As the editor-in-chief for the entire project, Elisabeth Moller
Jensen, explains in her general introduction to the first volume, there
has been no attempt to apply a unifying theory of women's
literature throughout; rather, contributors were granted a great deal of
freedom to approach their topics however they saw fit. The Nordic
Women's Literary History may be compared to a mosaic in which
unifying patterns nevertheless emerge, not least because the editors
have grouped the essays under rubrics that emphasize commonalities. In
volume 3 these categories are "Jaget" (The Self), where the
connecting theme is the struggle to achieve an autonomous identity, with
Ebba Witt-Brattstrom's insightful essay on the seminal
Finland-Swedish modernist poet Edith Sodergran serving as a fitting
introduction; "Begaret" (Desire), which focuses on female
sexuality; and "Kon och krig" (Gender and War), which
explores, among other topics, responses to World War II and alternative
pacifist visions. In volume 4 "Fornyelser" (Renewals) and
"Forandra spraket" (Changing the Language) both emphasize
linguistic and formal experimentation, whereas the long central section
titled "Varlden i rorelse" (The Changing World) primarily
concerns socially oriented or confessional literature of the feminist
new wave; "Bliva sig sjalv" (Becoming Oneself) returns to
issues of identity and self-realization in a postmodern context. The
volume concludes with an informative piece on women writers among the
indigenous peoples of Northern Europe, the Sami and the Greenlanders.
Such a cursory overview cannot, of course, convey the full variety
of topics covered or the richness of the separate contributions.
Virtually without exception, the texts are sensitive, incisive, and free
of jargon. Though primary emphasis is on individual female authorships,
some background essays or overviews delineate the social and political
context in which women wrote. Thus in volume 3 Birgitta Holm's
article "Det tredje konet" (The Third Sex) describes the
experience of the first generation of women university students, and
Anne Birgitte Richard's "Kvinnor pa kant med
fortplantningen" (Women Resisting Reproduction) examines sexual
politics in the 1930s.
A particular strength of this collaborative effort is its
inclusiveness. Both established and largely forgotten women writers are
considered, often with a discussion of various factors, both personal
and institutional, that have determined the course of their careers and
their literary reputations. Since attention is paid to writers in all
the Nordic languages, including Finnish, which is not related to the
others (leaving aside Sami), even readers well versed in the female
literary traditions of one or more of the countries are likely to
encounter much that is new.
As with earlier volumes in the series, Vida varlden and Pa jorden
are handsomely produced, with colored sidebars that allow inclusion of
pertinent quotations or supplementary information without disrupting the
flow of the main text. There are hundreds of extraordinary illustrations
that support and augment the subject matter. The Nordic Women's
Literary History is a remarkable achievement.
Rochelle Wright
University of Illinois, Urbana
Icelandic
Gu>bergur Bergsson. Fa>ir og mo>ir og dulmagn bernskunnar.

» Given data

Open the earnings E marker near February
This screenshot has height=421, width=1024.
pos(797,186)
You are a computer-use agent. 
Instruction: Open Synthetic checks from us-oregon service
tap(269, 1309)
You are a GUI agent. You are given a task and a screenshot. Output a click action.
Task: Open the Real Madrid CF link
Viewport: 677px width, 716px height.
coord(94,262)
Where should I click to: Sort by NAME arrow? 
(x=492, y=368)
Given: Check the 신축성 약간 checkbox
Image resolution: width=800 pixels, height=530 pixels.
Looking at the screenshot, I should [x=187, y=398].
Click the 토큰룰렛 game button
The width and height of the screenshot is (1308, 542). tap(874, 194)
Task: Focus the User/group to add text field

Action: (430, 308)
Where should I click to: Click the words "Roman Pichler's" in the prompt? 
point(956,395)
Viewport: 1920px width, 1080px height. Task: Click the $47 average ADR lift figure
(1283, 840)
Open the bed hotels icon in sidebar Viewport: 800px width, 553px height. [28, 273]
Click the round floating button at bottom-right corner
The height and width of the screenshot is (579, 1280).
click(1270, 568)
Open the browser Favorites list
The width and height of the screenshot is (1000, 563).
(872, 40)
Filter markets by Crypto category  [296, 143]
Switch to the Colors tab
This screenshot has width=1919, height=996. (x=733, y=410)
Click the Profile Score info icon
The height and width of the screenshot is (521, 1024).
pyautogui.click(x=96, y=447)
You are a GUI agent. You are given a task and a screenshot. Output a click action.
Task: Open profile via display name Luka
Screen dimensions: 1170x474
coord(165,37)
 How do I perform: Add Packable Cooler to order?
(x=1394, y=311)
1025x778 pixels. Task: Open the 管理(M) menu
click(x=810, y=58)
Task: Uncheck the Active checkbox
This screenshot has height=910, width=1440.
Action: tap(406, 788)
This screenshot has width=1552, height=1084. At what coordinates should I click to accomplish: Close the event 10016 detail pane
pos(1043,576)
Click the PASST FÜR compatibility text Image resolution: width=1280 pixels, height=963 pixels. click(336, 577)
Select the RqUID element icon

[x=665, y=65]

» Directions
1. Answer these questions from the review of the Nordic Women's Literary History:
(a) Who is the editor-in-chief for the entire project?
(b) What does Birgitta Holm's "Det tredje konet" describe?
(c) What do the colored sidebars allow?
2. Reproduce the stretch of the review of the Nordic Women's Literary History from "Such a cursory" through "in the 1930s.", renaming "article" to "essay".
3. Pick up the review of the Nordic Women's Literary History from its last line and carry it forward.

» Responses in order
1.
(a) Elisabeth Moller Jensen.
(b) It describes the experience of the first generation of women university students.
(c) They allow pertinent quotations or supplementary information to be included without disrupting the flow of the main text.

2.
Such a cursory overview cannot, of course, convey the full variety
of topics covered or the richness of the separate contributions.
Virtually without exception, the texts are sensitive, incisive, and free
of jargon. Though primary emphasis is on individual female authorships,
some background essays or overviews delineate the social and political
context in which women wrote. Thus in volume 3 Birgitta Holm's
essay "Det tredje konet" (The Third Sex) describes the
experience of the first generation of women university students, and
Anne Birgitte Richard's "Kvinnor pa kant med
fortplantningen" (Women Resisting Reproduction) examines sexual
politics in the 1930s.

3.
Reykjavik. Forlagi>. 1997. 320 pages. ISBN 9979-53-321-8.
Whether or not the years of one's childhood are regarded as
the "good old days" or the "bad old days" depends to
some extent on whether nostalgia or realism prevails. Sometimes pride in
having survived hardships is the prevailing mood. In "Father and
Mother and the Mysteries of Childhood" Gu>bergur Bergsson defies
easy classification by focusing on character and emotions. In a preface
Bergsson calls his work a skaldaevisaga, a blend of the Icelandic words
skaldsaga (novel) and aevisaga (biography) which we can probably
translate as "biographical novel." He states that from an
emotional point of view it is only true in regard to himself.
The starting point for Bergsson's work is his purchase of his
childhood home in Grindavik from his father, who in turn has secured a
dwelling in his childhood village. The father was a sort of
jack-of-all-trades, as men in rural districts often must be. In the
haying season he worked on the farms roundabout, and in the fishing
season he went to sea on a fishing boat. He possessed a special talent
for carpentry, and in his spare time he built a house for the family.
According to the author, it was constructed of boards from old packing
cases- native timber is nonexistent in Iceland-although they seemed to
him at the time to be the rarest of woods. The author and his brother
were greatly in awe of their father's tools, especially his crowbar
(kubein, literally "cow's leg" in Icelandic), but he was
extremely possessive of those tools and rarely let the boys touch them.
Eventually the house sported a galvanized-iron roof, like so many other
Icelandic houses. When the kitchen of the house was finished, the family
moved in-a proud moment for the author's father, for it was the
first time the family could live under their own roof, even though
conditions were crowded until the house was completed. The finishing
touch came when the father built a cistern to catch rainwater from the
roof. Up until then the family was dependent on neighbors for potable water.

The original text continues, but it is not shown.